▸ **Try it**: Please transcribe only the lines between the one containing "You are a GUI" and the end of the records, both ends included, exactly as written; skip every picture.
** Data to use follows **
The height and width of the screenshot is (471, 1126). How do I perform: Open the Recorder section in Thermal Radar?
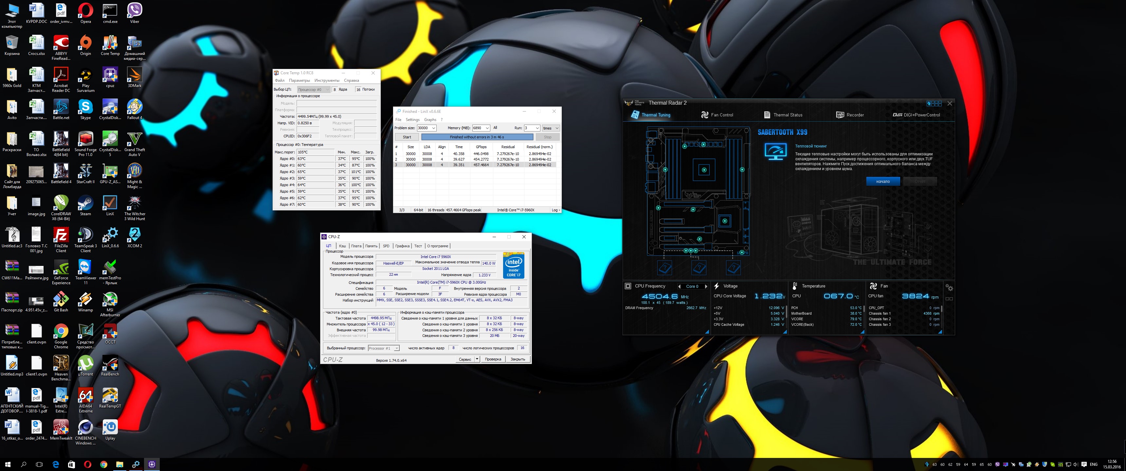[x=850, y=115]
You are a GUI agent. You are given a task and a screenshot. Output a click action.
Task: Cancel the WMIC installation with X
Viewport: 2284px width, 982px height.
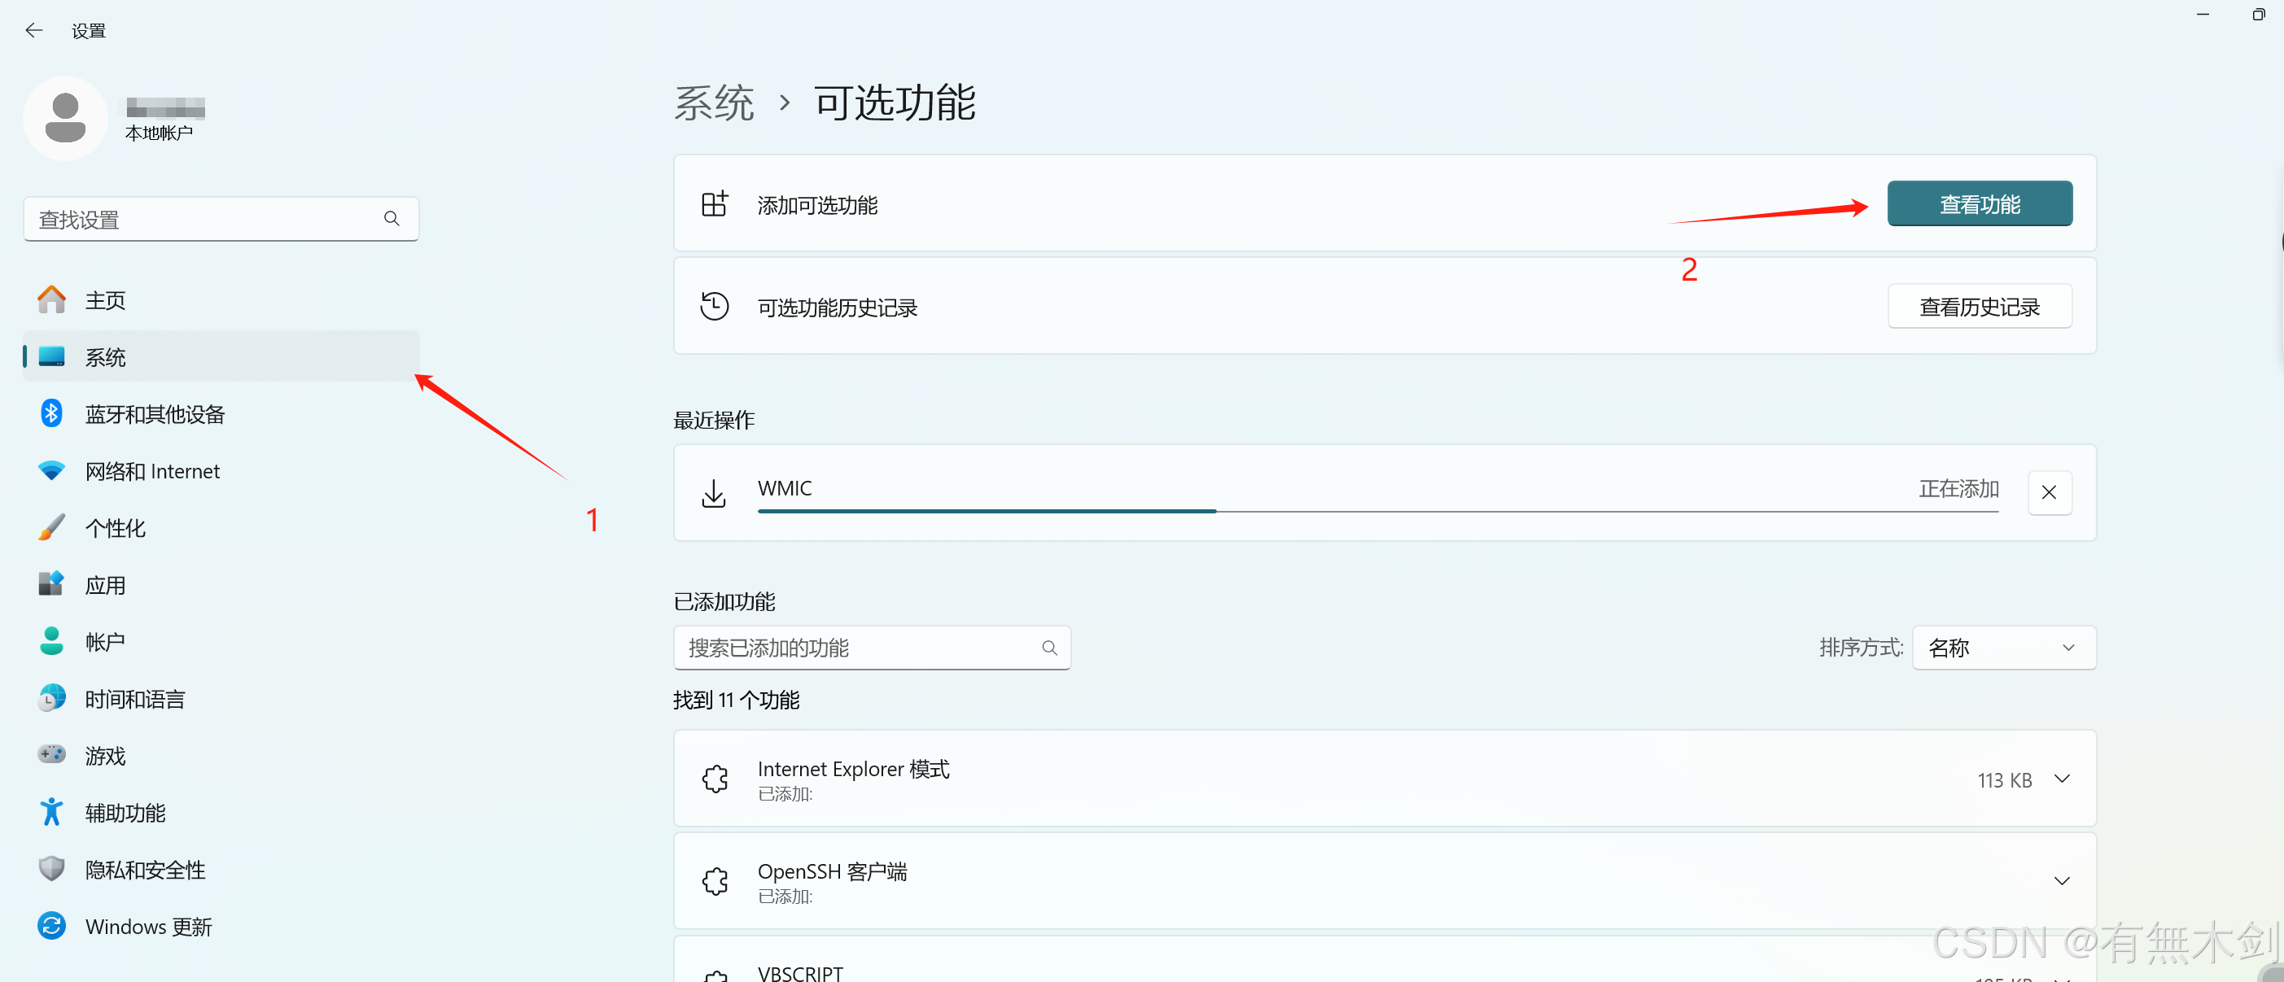click(x=2048, y=492)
** End of Data to use **
▸ **Answer to this task**:
You are a GUI agent. You are given a task and a screenshot. Output a click action.
Task: Cancel the WMIC installation with X
Viewport: 2284px width, 982px height.
click(x=2048, y=492)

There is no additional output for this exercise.